• [Problem]
Locate each line in the items below that contains the string "agent" and copy those lines out in full. Case matters.

• [Record extracts]
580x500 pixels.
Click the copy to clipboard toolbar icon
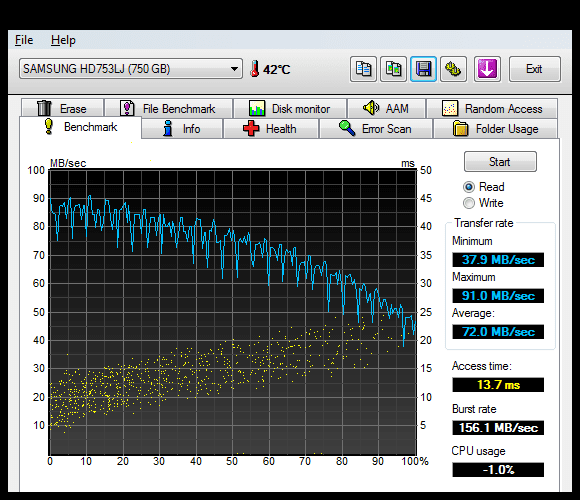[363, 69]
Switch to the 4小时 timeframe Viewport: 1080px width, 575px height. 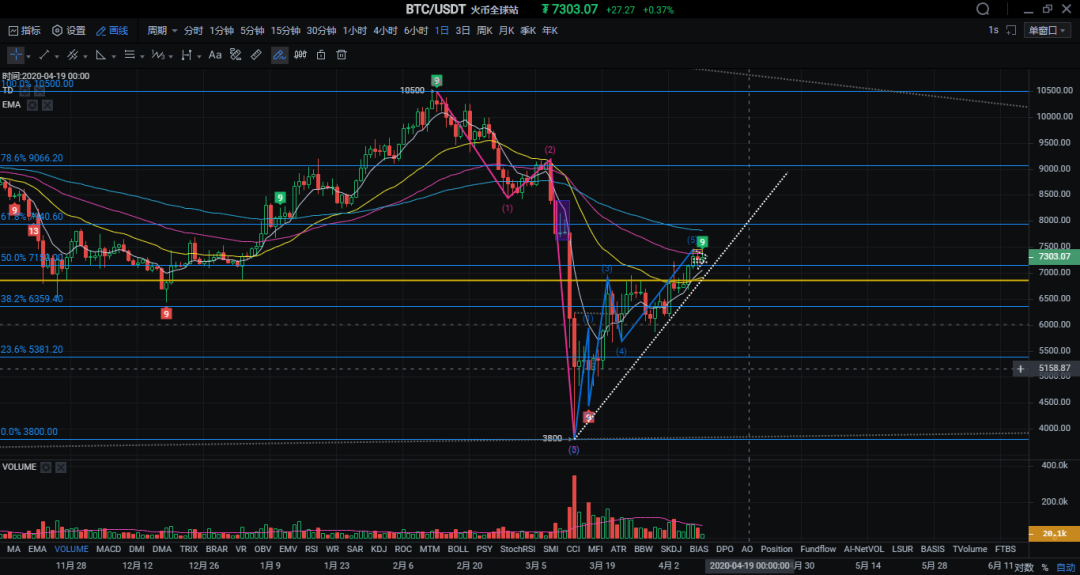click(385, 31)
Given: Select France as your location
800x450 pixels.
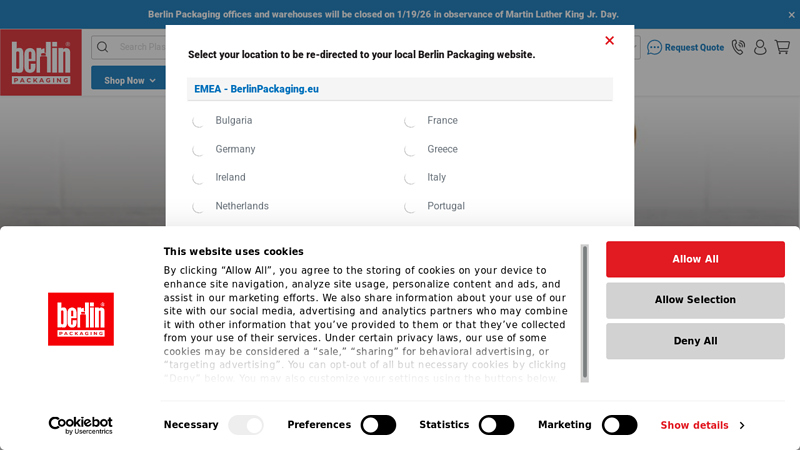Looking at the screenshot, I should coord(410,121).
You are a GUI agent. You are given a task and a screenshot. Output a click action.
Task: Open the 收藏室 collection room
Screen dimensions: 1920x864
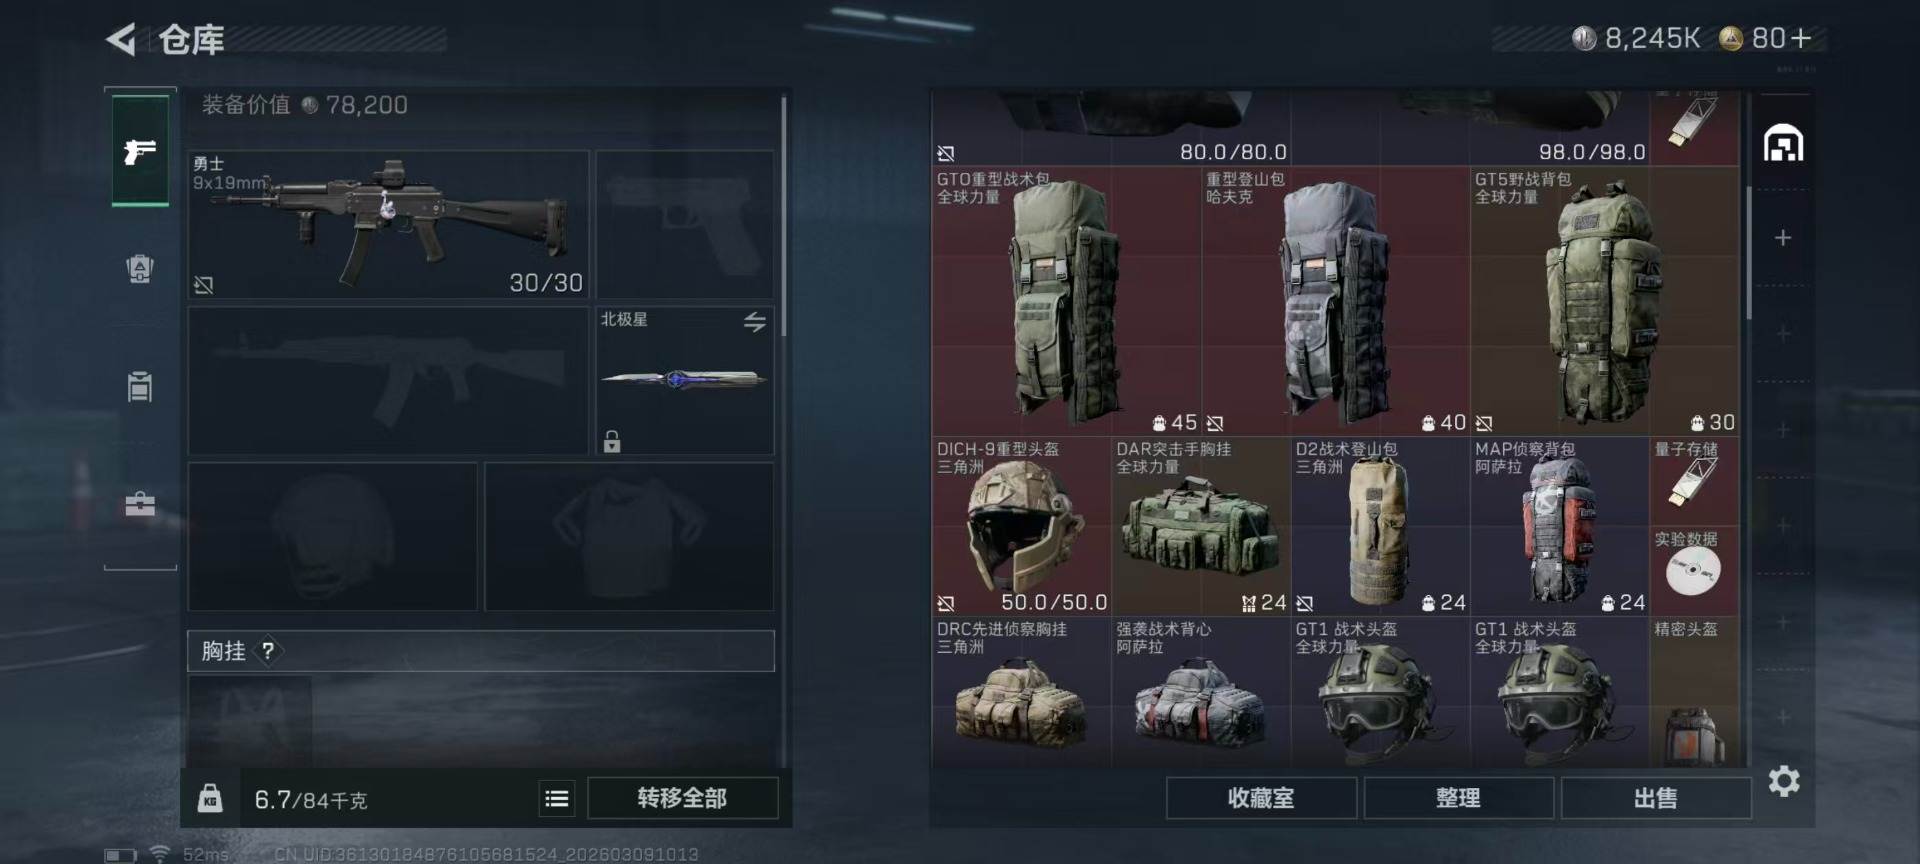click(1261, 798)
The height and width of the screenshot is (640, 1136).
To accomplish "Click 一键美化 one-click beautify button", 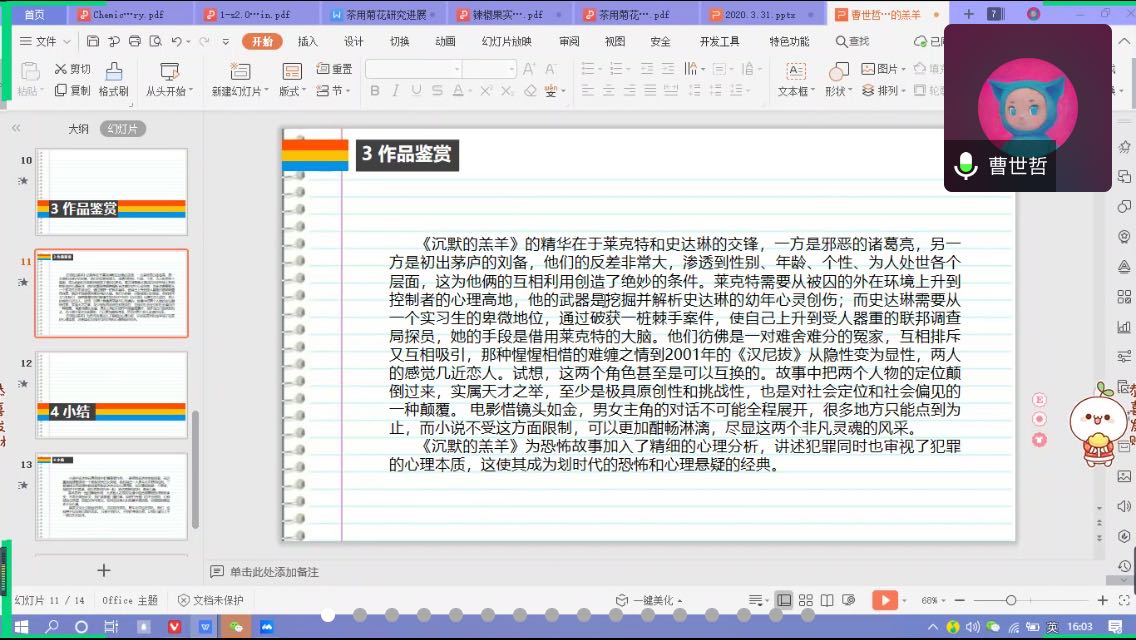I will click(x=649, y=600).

==

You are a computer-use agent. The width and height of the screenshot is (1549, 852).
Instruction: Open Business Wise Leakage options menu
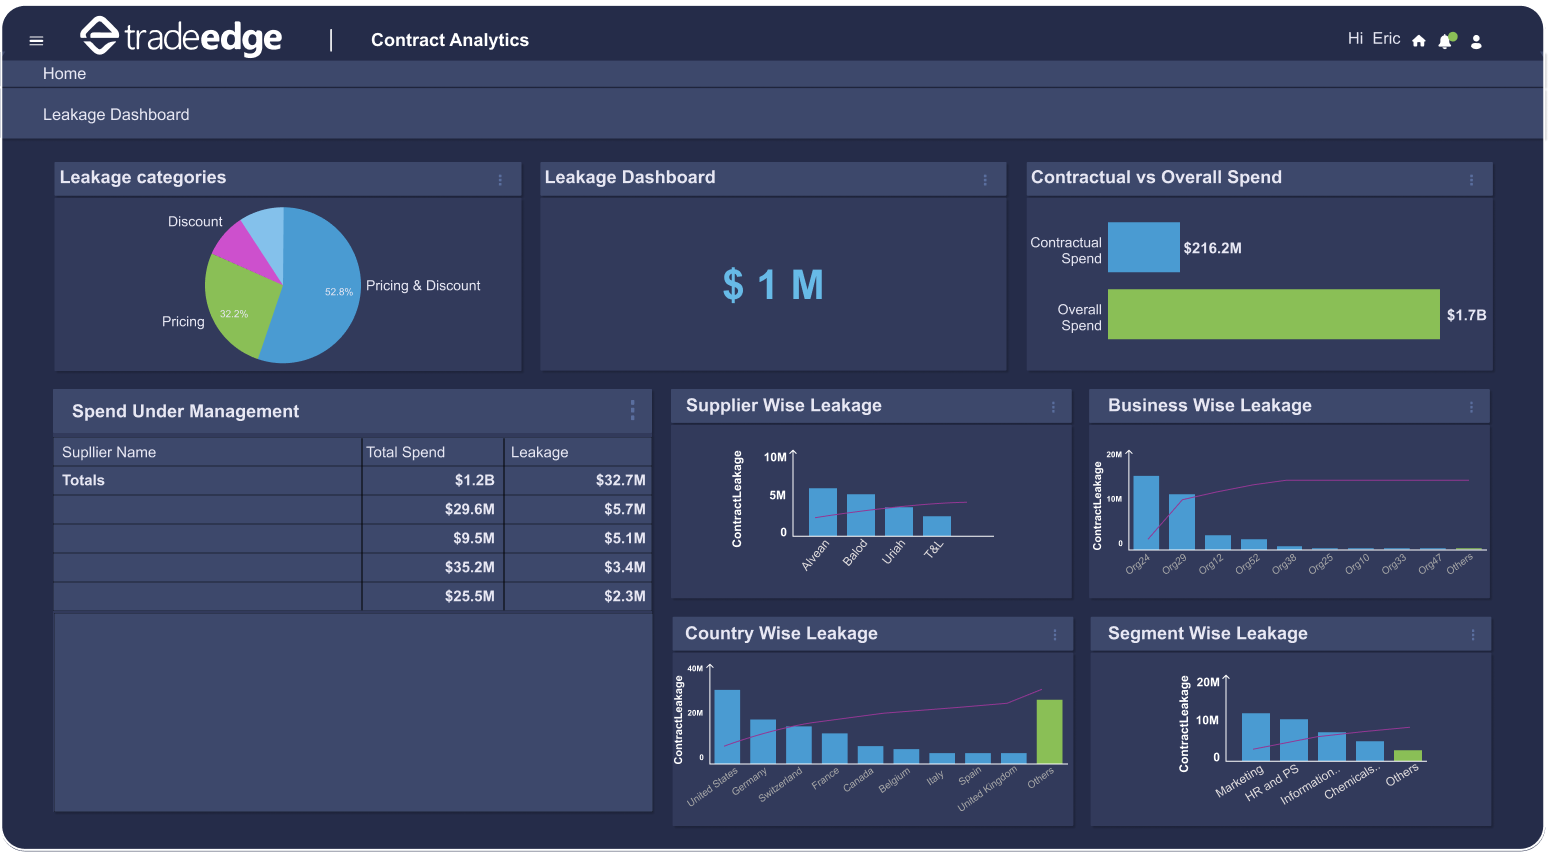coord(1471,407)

• [Output for this exercise]
You are a GUI agent. You are given a task and a screenshot. Output a click action.
You are a computer-use agent. The width and height of the screenshot is (1549, 852).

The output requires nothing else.